While Rule 48(a) does not require the Government to bare its innermost secrets, it does require a statement of its reasons for dismissal (explaining that this requirement “prevent[s] abuse of the uncontrolled power of dismissal previously enjoyed by prosecutors”). P.2

The rule empowers courts to protect the integrity of their own proceedings from prosecutors who undertake corrupt, politically motivated dismissals. P.2-3

The “requirement of judicial leave . . . gives the court a role in dismissals following indictment.” P.3

Rule 48(a) rests on the premise that judges may constitutionally guard against these forms of abuse in their own courts. P. 30-31

But while “the court does not have primary responsibility,” Rule 48(a) requires that it serve as more than merely “a rubber stamp for the prosecutor’s decision.” P. 31

Consistent with the text of Rule 48(a), and as confirmed by its history, the court’s role is to guard against gross abuse of prosecutorial power. P. 31

First, “the requirement of judicial approval entitles the judge to obtain and evaluate the prosecutor’s reasons.” P. 32

It is black letter law that prosecutors who seek to dismiss criminal charges under Rule 48(a) must provide a statement of the reasons and factual basis supporting that request.
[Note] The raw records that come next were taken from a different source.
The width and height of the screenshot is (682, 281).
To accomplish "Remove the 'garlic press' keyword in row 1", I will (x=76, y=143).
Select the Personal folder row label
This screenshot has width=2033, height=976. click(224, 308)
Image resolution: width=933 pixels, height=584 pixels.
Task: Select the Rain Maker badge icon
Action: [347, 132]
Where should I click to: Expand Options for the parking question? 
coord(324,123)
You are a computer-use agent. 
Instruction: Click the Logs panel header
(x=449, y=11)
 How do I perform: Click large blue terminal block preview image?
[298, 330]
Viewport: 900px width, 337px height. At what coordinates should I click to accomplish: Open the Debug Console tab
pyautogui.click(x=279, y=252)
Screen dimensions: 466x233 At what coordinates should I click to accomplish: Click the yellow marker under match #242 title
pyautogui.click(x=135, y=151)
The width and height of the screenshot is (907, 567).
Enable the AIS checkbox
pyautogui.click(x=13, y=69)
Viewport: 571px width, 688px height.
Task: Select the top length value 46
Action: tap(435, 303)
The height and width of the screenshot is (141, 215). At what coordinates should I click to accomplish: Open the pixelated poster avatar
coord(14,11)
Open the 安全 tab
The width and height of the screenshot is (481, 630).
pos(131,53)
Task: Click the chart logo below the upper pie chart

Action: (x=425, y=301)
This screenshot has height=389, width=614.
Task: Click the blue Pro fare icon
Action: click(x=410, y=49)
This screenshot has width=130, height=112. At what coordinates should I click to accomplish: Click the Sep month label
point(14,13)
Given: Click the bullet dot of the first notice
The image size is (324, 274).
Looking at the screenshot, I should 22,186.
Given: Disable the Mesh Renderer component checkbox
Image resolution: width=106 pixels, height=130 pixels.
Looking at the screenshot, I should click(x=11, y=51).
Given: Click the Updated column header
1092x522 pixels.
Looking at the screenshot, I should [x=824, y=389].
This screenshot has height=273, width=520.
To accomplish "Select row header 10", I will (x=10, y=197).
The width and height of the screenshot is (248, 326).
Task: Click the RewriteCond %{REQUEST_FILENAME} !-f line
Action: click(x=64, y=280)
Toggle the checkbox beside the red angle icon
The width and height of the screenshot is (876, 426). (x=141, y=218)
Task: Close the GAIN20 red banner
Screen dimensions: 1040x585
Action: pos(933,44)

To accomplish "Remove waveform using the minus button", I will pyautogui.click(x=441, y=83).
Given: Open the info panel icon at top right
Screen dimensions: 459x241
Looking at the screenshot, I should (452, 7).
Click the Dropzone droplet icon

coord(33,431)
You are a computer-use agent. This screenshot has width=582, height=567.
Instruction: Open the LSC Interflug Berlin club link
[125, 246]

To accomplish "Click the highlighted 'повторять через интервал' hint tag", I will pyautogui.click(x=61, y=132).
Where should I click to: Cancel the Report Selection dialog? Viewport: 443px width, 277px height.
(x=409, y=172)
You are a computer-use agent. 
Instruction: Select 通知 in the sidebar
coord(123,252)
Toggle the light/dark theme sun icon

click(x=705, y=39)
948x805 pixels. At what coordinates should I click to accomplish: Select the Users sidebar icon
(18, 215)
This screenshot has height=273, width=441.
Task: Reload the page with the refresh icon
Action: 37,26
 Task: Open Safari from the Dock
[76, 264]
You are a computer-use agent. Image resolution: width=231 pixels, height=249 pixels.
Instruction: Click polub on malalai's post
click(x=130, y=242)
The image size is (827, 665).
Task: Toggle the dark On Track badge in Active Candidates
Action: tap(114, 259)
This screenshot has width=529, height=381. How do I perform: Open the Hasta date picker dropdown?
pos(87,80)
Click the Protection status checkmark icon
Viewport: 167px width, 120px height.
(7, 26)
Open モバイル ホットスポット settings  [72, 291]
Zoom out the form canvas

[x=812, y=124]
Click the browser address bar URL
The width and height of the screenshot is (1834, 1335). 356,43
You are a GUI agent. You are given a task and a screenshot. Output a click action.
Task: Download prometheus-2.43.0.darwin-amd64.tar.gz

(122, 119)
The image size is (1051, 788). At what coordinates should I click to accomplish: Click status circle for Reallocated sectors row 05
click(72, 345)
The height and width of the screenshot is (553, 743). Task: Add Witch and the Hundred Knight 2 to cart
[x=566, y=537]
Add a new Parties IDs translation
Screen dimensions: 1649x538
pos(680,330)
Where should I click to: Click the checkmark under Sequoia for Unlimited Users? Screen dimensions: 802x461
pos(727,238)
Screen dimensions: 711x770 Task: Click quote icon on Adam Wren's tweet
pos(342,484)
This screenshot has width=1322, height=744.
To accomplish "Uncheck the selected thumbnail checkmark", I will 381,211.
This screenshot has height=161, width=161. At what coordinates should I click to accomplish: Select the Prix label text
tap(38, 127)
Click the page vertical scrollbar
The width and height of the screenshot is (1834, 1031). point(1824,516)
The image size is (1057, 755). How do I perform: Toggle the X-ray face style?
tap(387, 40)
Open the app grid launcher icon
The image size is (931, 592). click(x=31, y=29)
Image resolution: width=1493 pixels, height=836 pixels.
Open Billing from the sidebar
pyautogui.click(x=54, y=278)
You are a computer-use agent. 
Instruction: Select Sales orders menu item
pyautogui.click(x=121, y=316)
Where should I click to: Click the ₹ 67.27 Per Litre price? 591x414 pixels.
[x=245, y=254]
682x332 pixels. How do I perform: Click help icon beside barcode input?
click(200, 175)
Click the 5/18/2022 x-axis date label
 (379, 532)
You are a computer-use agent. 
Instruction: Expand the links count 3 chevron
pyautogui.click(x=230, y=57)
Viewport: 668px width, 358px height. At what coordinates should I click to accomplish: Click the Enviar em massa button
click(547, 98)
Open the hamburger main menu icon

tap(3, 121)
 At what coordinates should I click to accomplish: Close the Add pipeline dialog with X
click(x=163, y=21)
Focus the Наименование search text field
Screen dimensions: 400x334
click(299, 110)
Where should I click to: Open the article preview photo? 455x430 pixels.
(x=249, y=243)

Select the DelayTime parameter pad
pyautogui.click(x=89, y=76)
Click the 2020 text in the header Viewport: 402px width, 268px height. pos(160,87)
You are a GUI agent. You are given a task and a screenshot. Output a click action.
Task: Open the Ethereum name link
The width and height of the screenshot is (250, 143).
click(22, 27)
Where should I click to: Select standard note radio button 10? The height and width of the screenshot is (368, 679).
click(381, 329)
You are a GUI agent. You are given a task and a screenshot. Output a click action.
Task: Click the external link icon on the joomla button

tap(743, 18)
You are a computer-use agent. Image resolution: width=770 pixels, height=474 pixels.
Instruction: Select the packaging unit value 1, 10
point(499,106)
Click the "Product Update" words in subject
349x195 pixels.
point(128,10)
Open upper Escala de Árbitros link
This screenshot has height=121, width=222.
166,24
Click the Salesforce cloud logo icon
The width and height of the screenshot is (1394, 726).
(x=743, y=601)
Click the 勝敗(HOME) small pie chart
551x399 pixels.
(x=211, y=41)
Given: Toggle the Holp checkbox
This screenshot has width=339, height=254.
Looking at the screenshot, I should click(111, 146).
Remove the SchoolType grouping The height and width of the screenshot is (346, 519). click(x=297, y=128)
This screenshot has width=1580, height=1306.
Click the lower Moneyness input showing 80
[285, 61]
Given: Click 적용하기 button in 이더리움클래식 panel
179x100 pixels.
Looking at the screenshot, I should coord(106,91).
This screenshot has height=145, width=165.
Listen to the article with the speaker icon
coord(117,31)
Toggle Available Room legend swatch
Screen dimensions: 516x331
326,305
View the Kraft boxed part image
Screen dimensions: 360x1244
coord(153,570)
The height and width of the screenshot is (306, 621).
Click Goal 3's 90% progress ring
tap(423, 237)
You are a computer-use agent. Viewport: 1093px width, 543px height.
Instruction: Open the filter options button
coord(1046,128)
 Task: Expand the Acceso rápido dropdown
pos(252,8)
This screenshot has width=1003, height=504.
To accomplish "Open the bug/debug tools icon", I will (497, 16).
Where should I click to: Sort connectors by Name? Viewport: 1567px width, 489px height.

P. 32

[I]n the exercise of its responsibility, the court will not be content with a mere conclusory statement by the prosecutor that dismissal is in the public interest, but will require a statement of reasons and underlying factual basis.” P. 32

Appellate courts cannot properly review district court decisions on Rule 48(a) motions unless they contain “a reasoned exercise of discretion.  P.33

Rule 48(a) “prevent[s] abuse of the uncontrolled power of dismissal previously enjoyed by prosecutors.” P. 33

Rule 48(a) “gives the court a role” when “the defendant concurs in the dismissal,” albeit limited—in all the ways set forth above—to “guarding against abuse of prosecutorial discretion.” P. 36

Consider the effort made by Judge Gleeson to insist that Ammidown pretty much decides all questions with respect to the question on which Judge Sullivan’s authority rests.

But how badly reasoned and constructed the Ammidown decision actually is as a piece of legal work leads to the conclusion that Ammidown is the basis upon which Judge Sullivan’s authority “Rests in Peace.”